# [GIVEN PROBLEM]
Pull out each line in the records below that contains the string "dropdown", and copy every such line in full.

# [DATA SECTION]

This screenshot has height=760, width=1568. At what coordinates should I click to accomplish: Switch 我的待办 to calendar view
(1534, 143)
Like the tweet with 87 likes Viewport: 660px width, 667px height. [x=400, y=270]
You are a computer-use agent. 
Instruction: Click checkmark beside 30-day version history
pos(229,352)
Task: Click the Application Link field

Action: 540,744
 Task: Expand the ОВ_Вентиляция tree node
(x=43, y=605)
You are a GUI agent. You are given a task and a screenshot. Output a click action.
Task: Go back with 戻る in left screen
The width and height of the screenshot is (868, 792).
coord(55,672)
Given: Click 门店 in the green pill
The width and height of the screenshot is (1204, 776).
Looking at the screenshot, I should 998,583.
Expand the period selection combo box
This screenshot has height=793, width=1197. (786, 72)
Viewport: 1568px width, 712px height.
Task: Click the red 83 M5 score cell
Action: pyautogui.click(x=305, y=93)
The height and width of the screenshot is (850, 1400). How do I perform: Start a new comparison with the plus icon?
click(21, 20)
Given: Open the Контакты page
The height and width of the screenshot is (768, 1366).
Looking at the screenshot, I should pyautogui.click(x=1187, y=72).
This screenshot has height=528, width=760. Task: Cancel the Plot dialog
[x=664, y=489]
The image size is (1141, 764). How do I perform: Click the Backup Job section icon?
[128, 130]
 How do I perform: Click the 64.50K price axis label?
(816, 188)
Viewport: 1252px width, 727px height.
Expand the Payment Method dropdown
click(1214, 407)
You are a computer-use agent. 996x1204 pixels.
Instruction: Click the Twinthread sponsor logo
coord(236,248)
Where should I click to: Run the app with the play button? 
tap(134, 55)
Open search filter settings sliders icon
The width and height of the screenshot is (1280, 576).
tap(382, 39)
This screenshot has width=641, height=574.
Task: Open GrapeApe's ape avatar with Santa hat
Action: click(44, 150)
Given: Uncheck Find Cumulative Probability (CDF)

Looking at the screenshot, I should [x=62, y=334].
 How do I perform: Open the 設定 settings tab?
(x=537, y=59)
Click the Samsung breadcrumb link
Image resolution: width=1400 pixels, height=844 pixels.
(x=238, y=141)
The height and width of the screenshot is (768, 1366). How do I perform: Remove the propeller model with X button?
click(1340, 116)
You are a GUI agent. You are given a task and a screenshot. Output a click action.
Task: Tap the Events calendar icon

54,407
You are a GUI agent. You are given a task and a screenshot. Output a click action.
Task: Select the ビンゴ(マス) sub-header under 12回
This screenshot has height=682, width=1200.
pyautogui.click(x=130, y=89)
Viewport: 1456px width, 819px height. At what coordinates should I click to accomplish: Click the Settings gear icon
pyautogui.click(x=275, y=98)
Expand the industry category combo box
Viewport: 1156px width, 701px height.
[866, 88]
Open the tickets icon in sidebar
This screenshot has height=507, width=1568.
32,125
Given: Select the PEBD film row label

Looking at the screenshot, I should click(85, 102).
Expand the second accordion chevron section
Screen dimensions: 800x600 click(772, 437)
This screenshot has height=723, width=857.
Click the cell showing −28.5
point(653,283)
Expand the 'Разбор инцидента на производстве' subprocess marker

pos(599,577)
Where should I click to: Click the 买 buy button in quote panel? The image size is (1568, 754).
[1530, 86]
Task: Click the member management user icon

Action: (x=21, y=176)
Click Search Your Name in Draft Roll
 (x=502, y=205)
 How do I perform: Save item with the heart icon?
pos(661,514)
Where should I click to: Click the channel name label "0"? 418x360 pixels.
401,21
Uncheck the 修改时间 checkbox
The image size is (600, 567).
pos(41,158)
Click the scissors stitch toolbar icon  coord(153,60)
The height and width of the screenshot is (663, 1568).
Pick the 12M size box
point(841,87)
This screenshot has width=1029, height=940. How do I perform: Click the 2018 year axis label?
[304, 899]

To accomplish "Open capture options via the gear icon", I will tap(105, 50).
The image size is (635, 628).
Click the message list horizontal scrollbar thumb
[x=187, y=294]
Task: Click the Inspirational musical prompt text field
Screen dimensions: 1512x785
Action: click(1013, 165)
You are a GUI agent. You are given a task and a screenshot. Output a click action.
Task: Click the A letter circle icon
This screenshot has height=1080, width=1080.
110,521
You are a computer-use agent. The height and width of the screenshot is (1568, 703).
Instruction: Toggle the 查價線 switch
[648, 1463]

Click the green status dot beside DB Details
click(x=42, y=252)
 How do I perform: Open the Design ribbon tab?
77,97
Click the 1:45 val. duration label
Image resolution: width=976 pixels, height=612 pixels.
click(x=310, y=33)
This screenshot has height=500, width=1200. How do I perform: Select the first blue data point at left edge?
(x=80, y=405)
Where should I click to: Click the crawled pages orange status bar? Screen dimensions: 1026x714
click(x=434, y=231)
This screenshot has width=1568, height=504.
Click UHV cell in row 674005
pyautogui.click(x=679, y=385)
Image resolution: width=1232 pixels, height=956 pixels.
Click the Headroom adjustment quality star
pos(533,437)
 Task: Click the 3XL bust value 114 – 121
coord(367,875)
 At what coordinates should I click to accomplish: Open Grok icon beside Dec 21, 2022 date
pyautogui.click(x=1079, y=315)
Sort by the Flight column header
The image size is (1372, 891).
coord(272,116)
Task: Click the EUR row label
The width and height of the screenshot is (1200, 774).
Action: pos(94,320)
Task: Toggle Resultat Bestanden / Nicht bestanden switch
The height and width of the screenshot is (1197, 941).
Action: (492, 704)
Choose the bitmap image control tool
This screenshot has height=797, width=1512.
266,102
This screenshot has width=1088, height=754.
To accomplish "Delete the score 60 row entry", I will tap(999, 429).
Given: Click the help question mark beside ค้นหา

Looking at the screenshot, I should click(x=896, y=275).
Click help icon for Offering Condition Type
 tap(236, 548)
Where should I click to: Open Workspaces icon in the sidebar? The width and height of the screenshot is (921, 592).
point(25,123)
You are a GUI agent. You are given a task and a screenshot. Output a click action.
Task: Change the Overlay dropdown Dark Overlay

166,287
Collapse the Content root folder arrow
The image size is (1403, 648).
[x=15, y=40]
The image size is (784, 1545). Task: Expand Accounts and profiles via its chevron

# [RESPONSE TO THE EXERCISE]
Expand the Payment Method dropdown
Task: Change the Overlay dropdown Dark Overlay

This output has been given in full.